Tema: « Uma coisa é pôr idéias arranjadas, outra é lidar com um país de pessoas, de carne e sangue, de mil-e-tantas misérias... »


A Peste


Se planejar fosse o bastante, a felicidade seria uma doença epidêmica, incontrolável e, já há muito tempo, moléstia incurável e fatal de cada cidadão da Terra. Padeceríamos todos da idéia absurda de que não há problema algum no mundo.

Primeiro, o infectado faria planos mirabolantes para solver cada dor de cabeça, cada calo, cada beijo não dado, sem fazer nada. Iria pensar no analgésico, em tirar o sapato apertado, em agarrar a moça, mas não moveria um dedo sequer. Ficaria a supor como seria bom ver-se livre dos males. E a conjetura, certa hora, ser-lhe-ia suficiente. Nesse segundo estágio da doença, ele passa a deleitar-se com suas soluções, umas óbvias, como tirar o sapato, outras hipotéticas, como agarrar a moça.

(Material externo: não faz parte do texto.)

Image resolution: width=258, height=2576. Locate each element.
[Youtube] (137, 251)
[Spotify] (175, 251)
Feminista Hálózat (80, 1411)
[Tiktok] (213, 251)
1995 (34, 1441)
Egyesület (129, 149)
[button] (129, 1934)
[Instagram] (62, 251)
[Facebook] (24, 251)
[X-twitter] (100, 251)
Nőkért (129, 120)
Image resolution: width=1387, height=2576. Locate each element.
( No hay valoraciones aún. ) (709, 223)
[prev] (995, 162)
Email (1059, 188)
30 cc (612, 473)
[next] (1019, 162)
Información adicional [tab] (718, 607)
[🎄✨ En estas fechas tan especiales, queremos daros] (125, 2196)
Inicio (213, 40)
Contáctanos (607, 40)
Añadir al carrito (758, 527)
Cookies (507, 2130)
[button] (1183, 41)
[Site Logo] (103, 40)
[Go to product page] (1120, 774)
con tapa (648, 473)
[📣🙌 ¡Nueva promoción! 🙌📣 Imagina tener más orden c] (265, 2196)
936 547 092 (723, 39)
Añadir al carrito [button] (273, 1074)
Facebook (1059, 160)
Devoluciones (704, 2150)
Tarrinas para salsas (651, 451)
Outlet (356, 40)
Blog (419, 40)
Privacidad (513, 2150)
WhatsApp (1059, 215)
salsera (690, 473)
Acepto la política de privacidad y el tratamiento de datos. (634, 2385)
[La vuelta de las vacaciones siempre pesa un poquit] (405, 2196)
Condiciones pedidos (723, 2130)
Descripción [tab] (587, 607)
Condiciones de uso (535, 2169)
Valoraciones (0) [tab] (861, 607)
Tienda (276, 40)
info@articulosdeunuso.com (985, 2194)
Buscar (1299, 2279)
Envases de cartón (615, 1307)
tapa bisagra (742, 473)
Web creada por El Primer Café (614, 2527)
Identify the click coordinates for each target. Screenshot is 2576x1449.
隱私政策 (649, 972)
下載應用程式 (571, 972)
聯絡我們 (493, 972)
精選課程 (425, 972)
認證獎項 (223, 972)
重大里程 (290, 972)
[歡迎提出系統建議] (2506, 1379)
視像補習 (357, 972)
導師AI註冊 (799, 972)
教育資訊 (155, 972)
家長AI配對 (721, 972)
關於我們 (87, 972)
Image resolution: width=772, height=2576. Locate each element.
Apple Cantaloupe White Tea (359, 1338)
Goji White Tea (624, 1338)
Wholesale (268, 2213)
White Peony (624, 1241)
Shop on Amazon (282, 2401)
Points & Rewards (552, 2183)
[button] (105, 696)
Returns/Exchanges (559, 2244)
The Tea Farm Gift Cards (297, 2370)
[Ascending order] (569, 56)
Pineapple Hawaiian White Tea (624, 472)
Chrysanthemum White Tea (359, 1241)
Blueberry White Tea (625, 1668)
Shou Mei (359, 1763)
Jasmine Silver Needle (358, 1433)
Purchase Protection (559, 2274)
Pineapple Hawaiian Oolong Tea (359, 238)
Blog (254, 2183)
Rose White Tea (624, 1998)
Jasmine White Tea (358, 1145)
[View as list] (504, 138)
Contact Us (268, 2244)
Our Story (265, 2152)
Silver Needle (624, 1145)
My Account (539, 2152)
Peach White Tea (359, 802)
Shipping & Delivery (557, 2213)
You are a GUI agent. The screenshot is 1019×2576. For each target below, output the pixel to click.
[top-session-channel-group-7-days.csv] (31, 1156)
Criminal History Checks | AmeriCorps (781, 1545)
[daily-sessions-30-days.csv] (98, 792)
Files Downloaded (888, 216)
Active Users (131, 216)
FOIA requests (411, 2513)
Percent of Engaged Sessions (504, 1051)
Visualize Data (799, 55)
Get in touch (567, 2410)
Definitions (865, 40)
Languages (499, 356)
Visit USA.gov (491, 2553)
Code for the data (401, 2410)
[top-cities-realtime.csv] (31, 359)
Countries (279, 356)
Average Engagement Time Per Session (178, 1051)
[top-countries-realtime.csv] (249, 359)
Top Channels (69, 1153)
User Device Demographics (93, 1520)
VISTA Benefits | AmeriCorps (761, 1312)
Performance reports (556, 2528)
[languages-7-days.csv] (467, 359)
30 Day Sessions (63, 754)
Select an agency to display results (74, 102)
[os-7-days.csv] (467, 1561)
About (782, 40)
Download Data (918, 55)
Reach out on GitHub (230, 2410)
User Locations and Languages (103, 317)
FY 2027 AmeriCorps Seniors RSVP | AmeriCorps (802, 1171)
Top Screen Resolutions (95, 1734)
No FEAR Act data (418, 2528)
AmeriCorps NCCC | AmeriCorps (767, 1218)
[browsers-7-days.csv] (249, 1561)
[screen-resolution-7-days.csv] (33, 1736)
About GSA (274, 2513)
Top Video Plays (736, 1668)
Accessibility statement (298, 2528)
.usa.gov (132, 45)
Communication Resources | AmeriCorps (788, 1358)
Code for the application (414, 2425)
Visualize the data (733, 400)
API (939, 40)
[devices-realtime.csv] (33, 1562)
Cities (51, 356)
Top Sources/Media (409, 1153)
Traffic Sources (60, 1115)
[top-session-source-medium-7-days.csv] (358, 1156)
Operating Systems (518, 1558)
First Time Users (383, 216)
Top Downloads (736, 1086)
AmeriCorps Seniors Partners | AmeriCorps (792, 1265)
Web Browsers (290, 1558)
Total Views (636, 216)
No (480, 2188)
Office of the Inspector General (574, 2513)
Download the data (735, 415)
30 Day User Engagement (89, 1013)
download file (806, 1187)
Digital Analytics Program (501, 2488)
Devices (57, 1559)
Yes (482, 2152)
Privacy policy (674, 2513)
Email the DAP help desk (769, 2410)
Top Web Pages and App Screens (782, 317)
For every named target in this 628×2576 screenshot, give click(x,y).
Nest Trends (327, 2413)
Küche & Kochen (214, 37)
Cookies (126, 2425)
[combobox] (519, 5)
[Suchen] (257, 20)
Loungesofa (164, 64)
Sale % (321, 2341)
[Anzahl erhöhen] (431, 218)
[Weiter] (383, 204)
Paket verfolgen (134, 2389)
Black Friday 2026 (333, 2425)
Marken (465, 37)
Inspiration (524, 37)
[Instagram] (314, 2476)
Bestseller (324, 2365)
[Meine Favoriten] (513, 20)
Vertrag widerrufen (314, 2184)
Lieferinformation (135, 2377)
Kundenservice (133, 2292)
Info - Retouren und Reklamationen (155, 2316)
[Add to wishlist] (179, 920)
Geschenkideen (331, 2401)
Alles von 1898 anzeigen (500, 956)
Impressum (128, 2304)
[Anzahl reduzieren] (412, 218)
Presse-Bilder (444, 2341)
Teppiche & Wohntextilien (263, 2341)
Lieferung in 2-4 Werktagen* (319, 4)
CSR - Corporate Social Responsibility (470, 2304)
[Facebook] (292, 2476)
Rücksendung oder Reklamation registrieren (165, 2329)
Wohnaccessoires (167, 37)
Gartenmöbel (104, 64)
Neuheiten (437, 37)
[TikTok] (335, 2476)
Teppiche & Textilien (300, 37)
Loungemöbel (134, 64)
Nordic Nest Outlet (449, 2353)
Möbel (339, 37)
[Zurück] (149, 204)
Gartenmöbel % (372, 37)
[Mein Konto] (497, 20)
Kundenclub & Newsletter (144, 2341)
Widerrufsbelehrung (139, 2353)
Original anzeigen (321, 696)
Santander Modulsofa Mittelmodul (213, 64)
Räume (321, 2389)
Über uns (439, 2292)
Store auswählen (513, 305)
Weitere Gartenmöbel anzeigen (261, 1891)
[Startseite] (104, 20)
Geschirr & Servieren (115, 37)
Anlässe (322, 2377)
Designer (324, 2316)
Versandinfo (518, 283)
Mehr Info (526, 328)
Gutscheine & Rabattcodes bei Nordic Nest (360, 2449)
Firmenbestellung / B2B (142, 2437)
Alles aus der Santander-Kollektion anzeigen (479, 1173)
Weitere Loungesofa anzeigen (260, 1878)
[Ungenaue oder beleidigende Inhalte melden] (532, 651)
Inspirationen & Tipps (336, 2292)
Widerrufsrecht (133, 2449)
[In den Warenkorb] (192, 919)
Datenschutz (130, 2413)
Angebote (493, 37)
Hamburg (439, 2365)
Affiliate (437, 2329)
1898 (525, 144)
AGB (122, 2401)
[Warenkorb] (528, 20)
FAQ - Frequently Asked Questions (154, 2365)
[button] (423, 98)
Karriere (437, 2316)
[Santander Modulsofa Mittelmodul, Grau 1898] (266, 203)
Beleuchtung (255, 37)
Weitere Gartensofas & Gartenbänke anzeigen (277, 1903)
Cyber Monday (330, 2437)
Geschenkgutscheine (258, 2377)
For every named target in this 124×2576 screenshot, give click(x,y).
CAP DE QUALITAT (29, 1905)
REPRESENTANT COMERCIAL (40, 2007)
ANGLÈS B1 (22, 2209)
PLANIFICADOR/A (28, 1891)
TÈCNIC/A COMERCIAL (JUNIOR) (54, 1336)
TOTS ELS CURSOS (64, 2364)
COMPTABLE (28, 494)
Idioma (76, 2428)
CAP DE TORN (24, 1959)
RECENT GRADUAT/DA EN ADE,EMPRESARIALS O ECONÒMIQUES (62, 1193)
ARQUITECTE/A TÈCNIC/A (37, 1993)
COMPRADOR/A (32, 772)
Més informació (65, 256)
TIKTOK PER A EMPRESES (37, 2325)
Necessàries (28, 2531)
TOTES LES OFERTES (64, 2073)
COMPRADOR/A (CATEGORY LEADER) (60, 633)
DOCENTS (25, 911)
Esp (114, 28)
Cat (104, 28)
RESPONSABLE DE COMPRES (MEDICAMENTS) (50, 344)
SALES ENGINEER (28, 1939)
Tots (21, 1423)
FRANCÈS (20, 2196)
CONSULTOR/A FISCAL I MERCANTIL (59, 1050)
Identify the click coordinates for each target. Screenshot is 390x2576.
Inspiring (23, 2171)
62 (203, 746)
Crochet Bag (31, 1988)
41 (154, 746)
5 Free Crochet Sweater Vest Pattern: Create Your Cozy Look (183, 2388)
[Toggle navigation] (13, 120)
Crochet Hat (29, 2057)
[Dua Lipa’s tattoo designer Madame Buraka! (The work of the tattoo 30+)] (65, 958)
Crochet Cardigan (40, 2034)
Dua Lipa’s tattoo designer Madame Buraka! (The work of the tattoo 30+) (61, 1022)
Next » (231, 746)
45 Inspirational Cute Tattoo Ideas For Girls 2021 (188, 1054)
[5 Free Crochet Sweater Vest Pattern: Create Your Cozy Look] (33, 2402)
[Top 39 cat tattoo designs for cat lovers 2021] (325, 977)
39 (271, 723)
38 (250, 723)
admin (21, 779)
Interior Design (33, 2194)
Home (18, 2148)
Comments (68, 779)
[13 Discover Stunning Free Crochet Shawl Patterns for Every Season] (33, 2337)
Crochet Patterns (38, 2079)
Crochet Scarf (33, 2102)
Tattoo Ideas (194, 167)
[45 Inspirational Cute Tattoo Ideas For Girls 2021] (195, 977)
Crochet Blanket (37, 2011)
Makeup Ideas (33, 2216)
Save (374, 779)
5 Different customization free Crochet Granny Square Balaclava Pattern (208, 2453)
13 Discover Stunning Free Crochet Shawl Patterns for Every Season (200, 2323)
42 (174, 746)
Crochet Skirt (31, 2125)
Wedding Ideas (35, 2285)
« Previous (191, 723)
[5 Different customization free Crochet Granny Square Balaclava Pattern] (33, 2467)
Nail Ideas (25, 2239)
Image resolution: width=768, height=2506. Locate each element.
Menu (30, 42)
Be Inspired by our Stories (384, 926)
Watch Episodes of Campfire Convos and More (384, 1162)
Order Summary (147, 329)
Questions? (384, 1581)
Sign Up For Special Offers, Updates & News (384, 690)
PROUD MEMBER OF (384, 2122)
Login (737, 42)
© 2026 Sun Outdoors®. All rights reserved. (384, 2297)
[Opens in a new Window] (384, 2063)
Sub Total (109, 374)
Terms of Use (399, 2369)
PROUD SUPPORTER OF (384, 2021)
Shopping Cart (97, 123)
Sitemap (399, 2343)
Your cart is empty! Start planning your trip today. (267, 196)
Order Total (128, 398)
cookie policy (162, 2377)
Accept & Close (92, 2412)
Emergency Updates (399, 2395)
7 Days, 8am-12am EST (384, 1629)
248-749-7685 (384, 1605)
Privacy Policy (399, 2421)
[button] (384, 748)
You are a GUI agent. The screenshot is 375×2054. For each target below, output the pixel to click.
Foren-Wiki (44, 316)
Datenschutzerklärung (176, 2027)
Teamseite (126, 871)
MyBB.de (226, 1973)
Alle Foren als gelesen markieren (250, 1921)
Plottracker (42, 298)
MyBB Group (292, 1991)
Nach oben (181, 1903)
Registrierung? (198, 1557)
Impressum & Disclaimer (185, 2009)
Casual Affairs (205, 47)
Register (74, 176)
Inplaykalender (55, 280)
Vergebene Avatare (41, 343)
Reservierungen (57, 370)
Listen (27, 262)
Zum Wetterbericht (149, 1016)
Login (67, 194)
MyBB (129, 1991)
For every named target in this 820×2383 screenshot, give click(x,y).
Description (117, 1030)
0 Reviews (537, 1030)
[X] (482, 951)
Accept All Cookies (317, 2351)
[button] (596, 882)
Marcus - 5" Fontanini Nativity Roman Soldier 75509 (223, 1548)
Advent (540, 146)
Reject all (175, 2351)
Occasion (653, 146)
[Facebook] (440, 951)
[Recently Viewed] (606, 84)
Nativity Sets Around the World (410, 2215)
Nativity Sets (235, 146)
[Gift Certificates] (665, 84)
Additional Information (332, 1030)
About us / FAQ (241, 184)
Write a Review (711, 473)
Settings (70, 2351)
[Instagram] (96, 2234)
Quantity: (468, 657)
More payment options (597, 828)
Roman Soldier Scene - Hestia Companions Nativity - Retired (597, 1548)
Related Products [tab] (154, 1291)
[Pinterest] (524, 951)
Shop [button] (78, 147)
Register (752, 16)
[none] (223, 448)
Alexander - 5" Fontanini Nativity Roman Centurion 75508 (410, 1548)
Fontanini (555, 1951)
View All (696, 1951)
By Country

Apesar de continuar com o calo doendo e sem o beijo, ele se sente feliz. Suas soluções lhe proporcionam toda a satisfação de que ele precisa, embora tenham permanecido em sua mente, onde nasceram.

No paroxismo da patologia, que anuncia o estágio final, todos veriam o estado decadente e lastimável de alguém que está tão ocupado em engendrar pensamentos que abandonou a parte física de sua vida. Alguém que, ao se deparar com a morte certa e iminente, imagina inventar certo elixir da vida, como o qual solucionaria a última das tristezas a ser tragada por algo que se diz vivo.

Assim, depois de solucionar, talvez, a fome no mundo, em um certo momento altruísta de sua existência, morreria sorrindo e quieto, o homem criativo e de braços cruzados. Morreria de felicidade.